=== Exercise aim ===
Set down exactly the lines below, starting at the one that contains "Xu hướng thời trang Hè" and ending at the one that contains "Đẹp hơn mỗi ngày (519, 205)", with both of those lines included and nothing else.

=== Extracted information ===
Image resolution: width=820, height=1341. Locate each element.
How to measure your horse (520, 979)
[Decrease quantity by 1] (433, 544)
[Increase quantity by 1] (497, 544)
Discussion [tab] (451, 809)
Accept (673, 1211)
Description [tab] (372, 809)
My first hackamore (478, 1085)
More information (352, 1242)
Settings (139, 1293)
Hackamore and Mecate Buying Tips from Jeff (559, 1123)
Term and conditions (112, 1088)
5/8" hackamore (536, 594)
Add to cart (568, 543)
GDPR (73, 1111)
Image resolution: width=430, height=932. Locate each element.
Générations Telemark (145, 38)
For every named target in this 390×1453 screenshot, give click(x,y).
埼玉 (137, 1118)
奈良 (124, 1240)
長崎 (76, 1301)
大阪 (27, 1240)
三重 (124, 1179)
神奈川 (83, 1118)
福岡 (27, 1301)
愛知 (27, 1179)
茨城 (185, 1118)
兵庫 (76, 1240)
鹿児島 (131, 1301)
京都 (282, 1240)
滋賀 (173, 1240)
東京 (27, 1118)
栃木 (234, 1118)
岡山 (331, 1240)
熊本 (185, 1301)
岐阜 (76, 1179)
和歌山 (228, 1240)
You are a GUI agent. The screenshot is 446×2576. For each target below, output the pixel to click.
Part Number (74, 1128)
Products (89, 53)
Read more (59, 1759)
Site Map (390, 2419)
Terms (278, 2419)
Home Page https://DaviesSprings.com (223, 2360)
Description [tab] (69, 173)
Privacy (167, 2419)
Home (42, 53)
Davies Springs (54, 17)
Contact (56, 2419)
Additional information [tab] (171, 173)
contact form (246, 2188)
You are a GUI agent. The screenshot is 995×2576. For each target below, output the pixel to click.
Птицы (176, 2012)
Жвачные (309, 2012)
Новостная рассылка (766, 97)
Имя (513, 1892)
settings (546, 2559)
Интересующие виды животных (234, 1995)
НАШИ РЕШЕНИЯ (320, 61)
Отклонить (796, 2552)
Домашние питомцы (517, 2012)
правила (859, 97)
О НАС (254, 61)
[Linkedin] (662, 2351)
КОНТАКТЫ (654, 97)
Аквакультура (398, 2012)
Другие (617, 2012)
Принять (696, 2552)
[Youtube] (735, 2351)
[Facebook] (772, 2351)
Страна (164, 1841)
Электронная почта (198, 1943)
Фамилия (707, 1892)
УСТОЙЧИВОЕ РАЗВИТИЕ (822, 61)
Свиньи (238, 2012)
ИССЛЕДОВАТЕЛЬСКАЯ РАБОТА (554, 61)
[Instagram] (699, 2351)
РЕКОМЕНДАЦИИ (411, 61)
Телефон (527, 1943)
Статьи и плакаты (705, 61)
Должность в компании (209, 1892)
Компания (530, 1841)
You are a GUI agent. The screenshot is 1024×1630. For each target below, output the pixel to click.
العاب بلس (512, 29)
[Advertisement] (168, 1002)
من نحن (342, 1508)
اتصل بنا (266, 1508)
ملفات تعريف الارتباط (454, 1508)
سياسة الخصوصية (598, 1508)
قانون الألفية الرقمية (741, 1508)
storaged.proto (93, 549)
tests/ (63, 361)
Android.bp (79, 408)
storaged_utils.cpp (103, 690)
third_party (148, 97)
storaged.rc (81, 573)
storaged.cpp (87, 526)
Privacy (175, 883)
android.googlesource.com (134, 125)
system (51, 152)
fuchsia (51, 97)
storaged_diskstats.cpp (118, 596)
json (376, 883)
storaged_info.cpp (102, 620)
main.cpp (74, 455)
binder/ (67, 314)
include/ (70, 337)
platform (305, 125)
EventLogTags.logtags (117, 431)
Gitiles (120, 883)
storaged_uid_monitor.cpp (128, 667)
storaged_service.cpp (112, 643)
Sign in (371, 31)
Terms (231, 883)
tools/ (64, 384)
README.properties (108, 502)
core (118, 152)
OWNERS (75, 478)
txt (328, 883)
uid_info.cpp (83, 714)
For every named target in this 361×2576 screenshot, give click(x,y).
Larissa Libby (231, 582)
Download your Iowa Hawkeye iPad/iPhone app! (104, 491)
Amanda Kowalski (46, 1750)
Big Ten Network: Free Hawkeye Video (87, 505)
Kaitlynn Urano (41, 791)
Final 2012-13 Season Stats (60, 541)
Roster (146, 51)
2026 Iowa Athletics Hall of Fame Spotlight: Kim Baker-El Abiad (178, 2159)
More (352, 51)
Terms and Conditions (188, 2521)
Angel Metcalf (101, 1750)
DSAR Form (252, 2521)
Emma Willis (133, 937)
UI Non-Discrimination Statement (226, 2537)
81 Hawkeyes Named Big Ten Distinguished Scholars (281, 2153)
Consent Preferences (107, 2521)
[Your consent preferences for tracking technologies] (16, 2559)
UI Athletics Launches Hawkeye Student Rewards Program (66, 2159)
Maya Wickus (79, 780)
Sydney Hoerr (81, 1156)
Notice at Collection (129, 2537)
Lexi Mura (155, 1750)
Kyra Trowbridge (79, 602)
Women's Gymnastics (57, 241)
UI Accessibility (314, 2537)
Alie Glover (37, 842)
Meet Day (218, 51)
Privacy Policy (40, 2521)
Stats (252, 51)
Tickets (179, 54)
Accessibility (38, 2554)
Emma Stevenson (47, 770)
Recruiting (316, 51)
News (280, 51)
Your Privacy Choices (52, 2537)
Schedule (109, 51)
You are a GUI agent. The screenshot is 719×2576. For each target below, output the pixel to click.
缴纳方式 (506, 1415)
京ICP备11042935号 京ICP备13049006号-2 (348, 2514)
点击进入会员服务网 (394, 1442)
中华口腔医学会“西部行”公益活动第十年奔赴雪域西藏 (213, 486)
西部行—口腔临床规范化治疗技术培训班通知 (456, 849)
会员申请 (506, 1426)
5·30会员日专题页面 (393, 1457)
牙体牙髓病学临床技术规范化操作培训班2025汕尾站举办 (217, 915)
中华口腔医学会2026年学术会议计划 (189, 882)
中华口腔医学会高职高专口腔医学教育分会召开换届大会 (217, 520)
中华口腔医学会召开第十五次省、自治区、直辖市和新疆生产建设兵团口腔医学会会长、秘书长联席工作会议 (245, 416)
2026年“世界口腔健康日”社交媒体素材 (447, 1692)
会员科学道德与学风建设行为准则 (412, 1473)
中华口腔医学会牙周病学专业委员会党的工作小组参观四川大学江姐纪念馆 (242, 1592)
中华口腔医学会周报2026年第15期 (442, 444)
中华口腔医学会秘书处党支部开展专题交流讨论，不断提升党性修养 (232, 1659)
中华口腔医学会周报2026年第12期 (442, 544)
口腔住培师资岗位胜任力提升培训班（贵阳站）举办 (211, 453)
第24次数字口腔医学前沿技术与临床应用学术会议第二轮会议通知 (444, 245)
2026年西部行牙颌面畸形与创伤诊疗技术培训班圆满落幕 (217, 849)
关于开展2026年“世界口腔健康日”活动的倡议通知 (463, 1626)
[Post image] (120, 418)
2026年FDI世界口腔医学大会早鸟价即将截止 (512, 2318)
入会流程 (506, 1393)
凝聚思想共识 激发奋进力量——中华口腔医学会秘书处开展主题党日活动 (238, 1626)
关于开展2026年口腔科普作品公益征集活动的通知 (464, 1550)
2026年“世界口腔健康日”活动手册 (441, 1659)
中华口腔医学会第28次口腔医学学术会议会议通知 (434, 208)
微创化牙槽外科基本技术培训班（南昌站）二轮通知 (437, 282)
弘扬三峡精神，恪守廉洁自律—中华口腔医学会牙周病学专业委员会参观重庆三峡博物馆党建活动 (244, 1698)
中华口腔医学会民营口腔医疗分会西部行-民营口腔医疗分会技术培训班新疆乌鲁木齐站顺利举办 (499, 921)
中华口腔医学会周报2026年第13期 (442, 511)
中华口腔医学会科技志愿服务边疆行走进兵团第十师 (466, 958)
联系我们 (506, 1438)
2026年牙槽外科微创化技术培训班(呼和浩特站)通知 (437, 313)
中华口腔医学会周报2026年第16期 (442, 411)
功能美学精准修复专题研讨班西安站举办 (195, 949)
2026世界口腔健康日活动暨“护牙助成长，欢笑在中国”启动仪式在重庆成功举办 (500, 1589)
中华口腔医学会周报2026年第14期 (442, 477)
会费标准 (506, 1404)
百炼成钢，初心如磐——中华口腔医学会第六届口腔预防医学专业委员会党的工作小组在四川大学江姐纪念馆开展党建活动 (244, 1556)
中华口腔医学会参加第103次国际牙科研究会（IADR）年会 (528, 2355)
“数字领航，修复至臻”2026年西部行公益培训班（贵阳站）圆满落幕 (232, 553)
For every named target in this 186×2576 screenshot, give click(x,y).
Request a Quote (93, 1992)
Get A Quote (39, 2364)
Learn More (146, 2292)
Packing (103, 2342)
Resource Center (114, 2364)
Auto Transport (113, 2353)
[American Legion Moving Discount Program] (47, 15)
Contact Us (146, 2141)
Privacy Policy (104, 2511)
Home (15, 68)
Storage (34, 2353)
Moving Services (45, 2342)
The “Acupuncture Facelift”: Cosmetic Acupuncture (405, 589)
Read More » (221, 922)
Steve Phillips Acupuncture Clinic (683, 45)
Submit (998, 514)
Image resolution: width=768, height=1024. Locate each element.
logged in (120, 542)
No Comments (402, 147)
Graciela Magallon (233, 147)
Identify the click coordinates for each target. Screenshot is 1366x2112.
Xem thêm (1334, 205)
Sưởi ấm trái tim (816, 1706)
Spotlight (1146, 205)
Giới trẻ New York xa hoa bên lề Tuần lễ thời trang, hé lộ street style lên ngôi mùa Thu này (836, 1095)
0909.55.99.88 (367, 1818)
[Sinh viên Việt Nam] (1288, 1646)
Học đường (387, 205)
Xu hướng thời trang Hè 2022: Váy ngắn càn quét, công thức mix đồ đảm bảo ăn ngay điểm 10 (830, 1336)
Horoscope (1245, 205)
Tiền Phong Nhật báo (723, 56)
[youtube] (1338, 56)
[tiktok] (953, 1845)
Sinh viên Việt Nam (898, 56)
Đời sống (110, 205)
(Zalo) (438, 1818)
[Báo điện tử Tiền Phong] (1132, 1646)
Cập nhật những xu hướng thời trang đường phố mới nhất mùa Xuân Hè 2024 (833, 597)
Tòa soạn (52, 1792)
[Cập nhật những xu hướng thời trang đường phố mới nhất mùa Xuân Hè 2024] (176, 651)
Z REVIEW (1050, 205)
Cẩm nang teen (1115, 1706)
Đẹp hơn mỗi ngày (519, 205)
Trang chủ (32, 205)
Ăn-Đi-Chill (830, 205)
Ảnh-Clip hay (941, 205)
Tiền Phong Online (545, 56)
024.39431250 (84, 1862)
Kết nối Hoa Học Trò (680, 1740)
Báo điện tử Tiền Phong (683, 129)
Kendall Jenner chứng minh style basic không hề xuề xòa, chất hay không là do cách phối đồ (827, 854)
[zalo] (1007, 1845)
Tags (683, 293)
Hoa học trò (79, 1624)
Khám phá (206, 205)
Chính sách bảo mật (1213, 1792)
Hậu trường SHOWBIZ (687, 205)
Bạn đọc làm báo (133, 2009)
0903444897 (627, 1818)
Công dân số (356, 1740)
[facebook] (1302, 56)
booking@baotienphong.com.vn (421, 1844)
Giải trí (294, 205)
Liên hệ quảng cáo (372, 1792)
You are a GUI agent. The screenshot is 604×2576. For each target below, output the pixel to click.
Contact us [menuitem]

=== Response for this exercise ===
Xu hướng thời trang Hè 2022: Váy ngắn càn quét, công thức mix đồ đảm bảo ăn ngay điểm 10 (830, 1336)
Horoscope (1245, 205)
Tiền Phong Nhật báo (723, 56)
[youtube] (1338, 56)
[tiktok] (953, 1845)
Sinh viên Việt Nam (898, 56)
Đời sống (110, 205)
(Zalo) (438, 1818)
[Báo điện tử Tiền Phong] (1132, 1646)
Cập nhật những xu hướng thời trang đường phố mới nhất mùa Xuân Hè 2024 (833, 597)
Tòa soạn (52, 1792)
[Cập nhật những xu hướng thời trang đường phố mới nhất mùa Xuân Hè 2024] (176, 651)
Z REVIEW (1050, 205)
Cẩm nang teen (1115, 1706)
Đẹp hơn mỗi ngày (519, 205)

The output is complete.